Given a non-negative function $\phi\colon\mathbb R^n\to\mathbb R$, which is in $C^k$, and define the set \begin{align} S:=\{x\in\mathbb R^k\colon \phi(x)>0\} \end{align} then can we say that $\partial S$ is of $C^k$, assuming that $S,S^c\ne\emptyset$?
The above has counterexamples, and I want to change the question as below.
The $\phi, S$ are as above and consider one connected component $\Omega$ of $S$, does $\Omega$ has $C^k$ boundary?
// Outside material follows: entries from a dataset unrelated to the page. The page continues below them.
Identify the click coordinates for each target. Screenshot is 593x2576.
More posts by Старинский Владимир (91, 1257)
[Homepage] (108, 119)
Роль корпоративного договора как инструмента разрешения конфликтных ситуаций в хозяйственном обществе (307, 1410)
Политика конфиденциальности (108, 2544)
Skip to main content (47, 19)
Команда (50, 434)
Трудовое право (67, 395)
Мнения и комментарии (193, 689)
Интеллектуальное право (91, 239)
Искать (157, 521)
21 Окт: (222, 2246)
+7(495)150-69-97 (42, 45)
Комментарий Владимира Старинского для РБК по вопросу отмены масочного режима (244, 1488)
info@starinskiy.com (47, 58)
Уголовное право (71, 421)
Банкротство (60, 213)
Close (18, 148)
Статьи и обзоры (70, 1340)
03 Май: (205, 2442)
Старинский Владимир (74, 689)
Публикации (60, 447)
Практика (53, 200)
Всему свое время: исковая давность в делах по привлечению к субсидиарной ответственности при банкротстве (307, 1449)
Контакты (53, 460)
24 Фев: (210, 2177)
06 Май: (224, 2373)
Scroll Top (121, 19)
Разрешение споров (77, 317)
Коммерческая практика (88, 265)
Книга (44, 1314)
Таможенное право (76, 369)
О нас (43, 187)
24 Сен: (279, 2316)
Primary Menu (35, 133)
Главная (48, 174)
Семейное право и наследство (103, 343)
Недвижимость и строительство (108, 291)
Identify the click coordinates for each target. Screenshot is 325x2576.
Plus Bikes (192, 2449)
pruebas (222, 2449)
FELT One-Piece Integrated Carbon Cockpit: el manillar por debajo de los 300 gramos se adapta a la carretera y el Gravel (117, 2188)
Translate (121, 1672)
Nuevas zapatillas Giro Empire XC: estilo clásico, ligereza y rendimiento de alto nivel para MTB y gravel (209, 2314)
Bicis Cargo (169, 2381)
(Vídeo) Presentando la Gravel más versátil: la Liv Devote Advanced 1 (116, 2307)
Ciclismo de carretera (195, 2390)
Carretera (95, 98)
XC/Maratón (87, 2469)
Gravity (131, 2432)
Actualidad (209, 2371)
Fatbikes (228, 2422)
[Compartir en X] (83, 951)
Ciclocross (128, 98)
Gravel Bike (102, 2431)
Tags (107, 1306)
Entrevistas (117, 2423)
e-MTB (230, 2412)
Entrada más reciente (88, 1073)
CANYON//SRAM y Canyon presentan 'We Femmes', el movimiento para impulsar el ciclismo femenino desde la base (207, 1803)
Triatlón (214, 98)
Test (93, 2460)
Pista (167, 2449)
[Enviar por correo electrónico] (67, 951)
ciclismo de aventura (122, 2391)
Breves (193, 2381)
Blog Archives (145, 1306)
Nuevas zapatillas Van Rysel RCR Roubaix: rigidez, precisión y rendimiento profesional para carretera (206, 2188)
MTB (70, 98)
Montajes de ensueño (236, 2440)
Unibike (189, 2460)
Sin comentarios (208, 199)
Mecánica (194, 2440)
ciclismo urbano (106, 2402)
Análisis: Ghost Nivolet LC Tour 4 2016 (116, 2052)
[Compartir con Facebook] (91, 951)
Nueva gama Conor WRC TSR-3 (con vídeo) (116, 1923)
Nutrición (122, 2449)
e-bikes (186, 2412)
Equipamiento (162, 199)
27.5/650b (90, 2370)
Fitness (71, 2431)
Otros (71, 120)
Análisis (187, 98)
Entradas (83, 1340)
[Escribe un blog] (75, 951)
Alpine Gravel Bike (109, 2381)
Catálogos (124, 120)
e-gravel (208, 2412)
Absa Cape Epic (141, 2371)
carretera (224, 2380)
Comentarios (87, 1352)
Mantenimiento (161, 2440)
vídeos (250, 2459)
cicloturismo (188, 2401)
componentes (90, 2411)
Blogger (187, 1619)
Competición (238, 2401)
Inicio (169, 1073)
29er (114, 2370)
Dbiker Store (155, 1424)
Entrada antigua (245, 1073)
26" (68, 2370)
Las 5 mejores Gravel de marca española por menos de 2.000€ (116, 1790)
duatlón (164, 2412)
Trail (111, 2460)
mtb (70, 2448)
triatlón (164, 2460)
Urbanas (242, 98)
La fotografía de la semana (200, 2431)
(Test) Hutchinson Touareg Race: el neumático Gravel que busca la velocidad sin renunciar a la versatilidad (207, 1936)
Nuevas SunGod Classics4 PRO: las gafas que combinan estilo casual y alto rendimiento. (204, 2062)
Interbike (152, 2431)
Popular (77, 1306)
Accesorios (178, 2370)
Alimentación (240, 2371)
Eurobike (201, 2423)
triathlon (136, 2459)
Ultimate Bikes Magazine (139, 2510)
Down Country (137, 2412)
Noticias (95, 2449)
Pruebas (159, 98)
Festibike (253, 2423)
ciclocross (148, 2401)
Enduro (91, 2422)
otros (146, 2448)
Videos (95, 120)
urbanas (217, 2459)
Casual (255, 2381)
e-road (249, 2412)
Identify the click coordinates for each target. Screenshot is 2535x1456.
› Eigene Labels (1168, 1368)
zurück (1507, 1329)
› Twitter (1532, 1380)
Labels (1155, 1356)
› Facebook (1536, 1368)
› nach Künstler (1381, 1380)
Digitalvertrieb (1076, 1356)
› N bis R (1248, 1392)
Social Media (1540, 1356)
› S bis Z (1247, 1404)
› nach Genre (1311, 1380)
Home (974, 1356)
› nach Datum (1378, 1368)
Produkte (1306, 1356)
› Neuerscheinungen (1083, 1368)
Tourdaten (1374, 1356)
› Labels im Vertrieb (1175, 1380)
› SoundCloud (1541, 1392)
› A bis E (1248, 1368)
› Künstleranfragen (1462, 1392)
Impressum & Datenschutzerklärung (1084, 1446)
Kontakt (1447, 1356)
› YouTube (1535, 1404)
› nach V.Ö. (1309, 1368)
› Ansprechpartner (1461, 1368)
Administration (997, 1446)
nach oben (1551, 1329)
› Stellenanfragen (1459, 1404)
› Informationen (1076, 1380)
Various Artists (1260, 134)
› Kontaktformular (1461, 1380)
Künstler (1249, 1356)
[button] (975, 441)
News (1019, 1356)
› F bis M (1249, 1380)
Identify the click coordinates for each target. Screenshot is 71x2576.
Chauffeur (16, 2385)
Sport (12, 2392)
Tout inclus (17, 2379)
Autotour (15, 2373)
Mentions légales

Let me convert my comments into an answer. First of all, given any closed subset $E\subset R^n$ there exists a $C^\infty$ function $f: R^n\to [0,\infty)$ such that $E=f^{−1}(0)$. See for instance here. In particular, the boundary of your set $S$ can be as bad as you wish, for instance, it can be the Koch snowflake or a Cantor subset of $R^2$, or the Menger curve in $R^3$, etc. In particular, even if you $S$ is connected, its boundary need not even be a topological manifold.
The "correct" assumption to make is that $0$ is a regular value of $f$, i.e. for every $x\in f^{-1}(0)$, $\nabla f(x)\ne 0$. Then the Implicit Function Theorem will imply that $f^{-1}(0)$ is a smooth submanifold of dimension $n-1$. See for instance this wikipedia article. My favorite reference for this staff is Guillemin and Pollack "Differential Topology". You then can prove (quite easily) that $$ f^{-1}(0)= \partial S, $$ where $S=\{x: f(x)>0\}$.